◆ **Exercise objective**: The entries below hold a line with "Send money (32, 2105)" and a line with "Curvy Girls (366, 1620)". Return those lines and all that lie between them, exactly and only.

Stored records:

* * * * * * *

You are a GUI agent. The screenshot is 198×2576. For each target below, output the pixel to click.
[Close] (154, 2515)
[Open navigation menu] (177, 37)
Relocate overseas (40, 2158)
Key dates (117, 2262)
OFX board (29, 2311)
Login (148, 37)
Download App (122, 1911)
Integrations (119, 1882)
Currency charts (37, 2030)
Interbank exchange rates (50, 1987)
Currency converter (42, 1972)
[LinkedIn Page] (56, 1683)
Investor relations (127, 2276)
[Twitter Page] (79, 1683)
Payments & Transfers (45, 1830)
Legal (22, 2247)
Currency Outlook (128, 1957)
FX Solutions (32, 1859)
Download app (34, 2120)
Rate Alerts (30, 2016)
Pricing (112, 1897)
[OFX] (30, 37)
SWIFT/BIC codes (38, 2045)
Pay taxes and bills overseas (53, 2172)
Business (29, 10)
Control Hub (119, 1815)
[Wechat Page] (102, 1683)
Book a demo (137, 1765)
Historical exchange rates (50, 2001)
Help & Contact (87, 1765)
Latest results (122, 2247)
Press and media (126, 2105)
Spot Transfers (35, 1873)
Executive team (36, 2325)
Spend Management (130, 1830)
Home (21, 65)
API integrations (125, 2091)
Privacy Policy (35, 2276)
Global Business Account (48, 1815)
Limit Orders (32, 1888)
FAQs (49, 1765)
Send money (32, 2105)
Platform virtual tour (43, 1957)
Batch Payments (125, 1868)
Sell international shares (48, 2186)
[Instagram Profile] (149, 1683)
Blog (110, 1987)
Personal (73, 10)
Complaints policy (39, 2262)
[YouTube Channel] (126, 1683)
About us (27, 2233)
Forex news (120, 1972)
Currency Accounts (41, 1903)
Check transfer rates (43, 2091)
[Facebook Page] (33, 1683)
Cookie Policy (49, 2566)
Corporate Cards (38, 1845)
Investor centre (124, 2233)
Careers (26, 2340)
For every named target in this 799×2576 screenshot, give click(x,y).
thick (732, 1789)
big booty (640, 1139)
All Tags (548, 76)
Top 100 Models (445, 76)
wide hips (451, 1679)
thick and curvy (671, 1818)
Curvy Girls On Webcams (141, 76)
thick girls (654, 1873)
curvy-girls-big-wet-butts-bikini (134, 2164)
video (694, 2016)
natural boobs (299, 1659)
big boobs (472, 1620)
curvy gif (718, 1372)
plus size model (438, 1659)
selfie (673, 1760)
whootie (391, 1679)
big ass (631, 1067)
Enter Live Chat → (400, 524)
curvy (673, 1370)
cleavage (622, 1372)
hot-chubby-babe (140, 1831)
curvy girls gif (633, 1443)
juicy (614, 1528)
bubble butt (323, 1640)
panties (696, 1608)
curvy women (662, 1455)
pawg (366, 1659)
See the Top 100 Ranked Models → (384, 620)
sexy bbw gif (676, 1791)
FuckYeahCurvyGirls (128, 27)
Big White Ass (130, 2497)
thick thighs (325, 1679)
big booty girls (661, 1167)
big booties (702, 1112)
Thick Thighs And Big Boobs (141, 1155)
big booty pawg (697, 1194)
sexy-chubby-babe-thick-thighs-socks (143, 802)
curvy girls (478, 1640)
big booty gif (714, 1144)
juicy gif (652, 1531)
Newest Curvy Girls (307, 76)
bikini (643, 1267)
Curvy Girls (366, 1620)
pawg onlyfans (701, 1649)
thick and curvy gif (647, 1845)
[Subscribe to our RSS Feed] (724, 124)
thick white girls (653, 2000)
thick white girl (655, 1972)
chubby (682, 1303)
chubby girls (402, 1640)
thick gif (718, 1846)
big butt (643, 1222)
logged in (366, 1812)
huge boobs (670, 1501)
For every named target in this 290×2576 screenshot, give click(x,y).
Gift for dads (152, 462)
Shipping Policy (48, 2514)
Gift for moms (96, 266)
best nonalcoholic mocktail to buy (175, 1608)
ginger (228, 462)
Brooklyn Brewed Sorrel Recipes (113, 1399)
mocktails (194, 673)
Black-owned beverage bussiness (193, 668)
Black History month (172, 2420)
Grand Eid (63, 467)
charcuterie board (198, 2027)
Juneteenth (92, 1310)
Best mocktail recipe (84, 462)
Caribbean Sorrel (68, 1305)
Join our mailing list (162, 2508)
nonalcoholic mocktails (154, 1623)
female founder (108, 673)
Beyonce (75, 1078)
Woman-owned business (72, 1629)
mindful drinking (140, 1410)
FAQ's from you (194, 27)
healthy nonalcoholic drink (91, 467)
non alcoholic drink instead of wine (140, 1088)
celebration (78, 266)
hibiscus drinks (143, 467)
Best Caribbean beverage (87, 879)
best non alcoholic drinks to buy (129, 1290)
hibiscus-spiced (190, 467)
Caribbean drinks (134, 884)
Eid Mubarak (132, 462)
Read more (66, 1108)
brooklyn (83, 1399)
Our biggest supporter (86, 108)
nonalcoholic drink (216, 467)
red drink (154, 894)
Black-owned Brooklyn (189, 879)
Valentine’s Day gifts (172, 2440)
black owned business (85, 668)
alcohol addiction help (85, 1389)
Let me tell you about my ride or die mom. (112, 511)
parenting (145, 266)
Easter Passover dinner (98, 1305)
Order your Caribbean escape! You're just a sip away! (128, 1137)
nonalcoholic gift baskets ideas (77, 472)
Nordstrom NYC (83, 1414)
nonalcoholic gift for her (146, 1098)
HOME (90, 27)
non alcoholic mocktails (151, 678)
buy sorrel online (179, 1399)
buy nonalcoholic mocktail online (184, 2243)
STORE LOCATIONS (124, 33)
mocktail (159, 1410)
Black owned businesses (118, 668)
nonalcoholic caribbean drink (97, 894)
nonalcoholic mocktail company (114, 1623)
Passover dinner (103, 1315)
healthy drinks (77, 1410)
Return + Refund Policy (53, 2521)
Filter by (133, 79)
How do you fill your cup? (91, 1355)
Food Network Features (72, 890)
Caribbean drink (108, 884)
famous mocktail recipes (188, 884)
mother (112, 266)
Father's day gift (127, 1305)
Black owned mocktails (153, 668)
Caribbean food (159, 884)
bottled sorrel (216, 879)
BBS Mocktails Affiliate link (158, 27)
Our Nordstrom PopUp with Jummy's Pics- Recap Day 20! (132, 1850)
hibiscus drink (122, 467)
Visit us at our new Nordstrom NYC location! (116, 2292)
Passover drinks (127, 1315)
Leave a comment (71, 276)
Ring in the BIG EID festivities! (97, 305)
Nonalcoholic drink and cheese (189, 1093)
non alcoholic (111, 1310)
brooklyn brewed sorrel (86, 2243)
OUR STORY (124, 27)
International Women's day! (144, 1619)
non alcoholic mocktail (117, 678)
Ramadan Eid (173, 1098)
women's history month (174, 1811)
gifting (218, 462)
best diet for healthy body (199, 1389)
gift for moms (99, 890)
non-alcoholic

* * * * * * *

◆ **Answer space**:
Send money (32, 2105)
Platform virtual tour (43, 1957)
Batch Payments (125, 1868)
Sell international shares (48, 2186)
[Instagram Profile] (149, 1683)
Blog (110, 1987)
Personal (73, 10)
Complaints policy (39, 2262)
[YouTube Channel] (126, 1683)
About us (27, 2233)
Forex news (120, 1972)
Currency Accounts (41, 1903)
Check transfer rates (43, 2091)
[Facebook Page] (33, 1683)
Cookie Policy (49, 2566)
Corporate Cards (38, 1845)
Investor centre (124, 2233)
Careers (26, 2340)
For every named target in this 799×2576 screenshot, give click(x,y).
thick (732, 1789)
big booty (640, 1139)
All Tags (548, 76)
Top 100 Models (445, 76)
wide hips (451, 1679)
thick and curvy (671, 1818)
Curvy Girls On Webcams (141, 76)
thick girls (654, 1873)
curvy-girls-big-wet-butts-bikini (134, 2164)
video (694, 2016)
natural boobs (299, 1659)
big boobs (472, 1620)
curvy gif (718, 1372)
plus size model (438, 1659)
selfie (673, 1760)
whootie (391, 1679)
big ass (631, 1067)
Enter Live Chat → (400, 524)
curvy (673, 1370)
cleavage (622, 1372)
hot-chubby-babe (140, 1831)
curvy girls gif (633, 1443)
juicy (614, 1528)
bubble butt (323, 1640)
panties (696, 1608)
curvy women (662, 1455)
pawg (366, 1659)
See the Top 100 Ranked Models → (384, 620)
sexy bbw gif (676, 1791)
FuckYeahCurvyGirls (128, 27)
Big White Ass (130, 2497)
thick thighs (325, 1679)
big booty girls (661, 1167)
big booties (702, 1112)
Thick Thighs And Big Boobs (141, 1155)
big booty pawg (697, 1194)
sexy-chubby-babe-thick-thighs-socks (143, 802)
curvy girls (478, 1640)
big booty gif (714, 1144)
juicy gif (652, 1531)
Newest Curvy Girls (307, 76)
bikini (643, 1267)
Curvy Girls (366, 1620)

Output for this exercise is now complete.